ACTIVITY - Search the records for "wants". Report every line where it occurs.

Collected data -
-*-

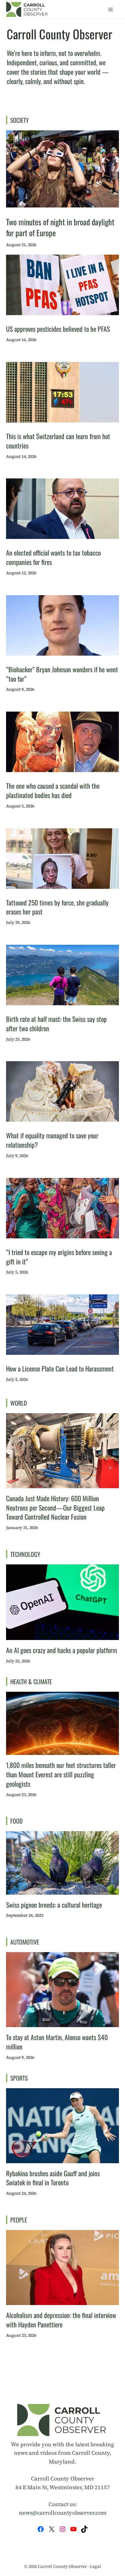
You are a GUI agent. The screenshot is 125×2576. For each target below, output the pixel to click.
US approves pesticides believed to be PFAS (58, 329)
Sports (19, 2077)
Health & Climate (31, 1681)
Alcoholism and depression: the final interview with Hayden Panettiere (61, 2319)
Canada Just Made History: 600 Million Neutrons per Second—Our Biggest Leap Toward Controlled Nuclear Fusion (55, 1507)
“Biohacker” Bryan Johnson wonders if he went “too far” (62, 673)
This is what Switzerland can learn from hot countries (58, 440)
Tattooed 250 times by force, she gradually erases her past (57, 907)
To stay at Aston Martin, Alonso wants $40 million (57, 2041)
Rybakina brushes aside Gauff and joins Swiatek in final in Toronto (53, 2177)
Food (16, 1820)
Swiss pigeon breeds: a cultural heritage (54, 1904)
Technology (25, 1554)
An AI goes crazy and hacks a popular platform (61, 1650)
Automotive (24, 1941)
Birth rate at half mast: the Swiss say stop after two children (56, 1023)
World (18, 1402)
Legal (95, 2566)
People (18, 2219)
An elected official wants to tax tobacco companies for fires (53, 557)
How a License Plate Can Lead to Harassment (60, 1368)
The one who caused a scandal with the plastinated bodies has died (53, 790)
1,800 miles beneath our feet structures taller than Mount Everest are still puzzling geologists (61, 1774)
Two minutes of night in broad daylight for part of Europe (60, 227)
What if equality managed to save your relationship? (52, 1139)
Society (19, 120)
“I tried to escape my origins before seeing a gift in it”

-*-

WRITTEN RESPONSE -
To stay at Aston Martin, Alonso wants $40 million (57, 2041)
An elected official wants to tax tobacco companies for fires (53, 557)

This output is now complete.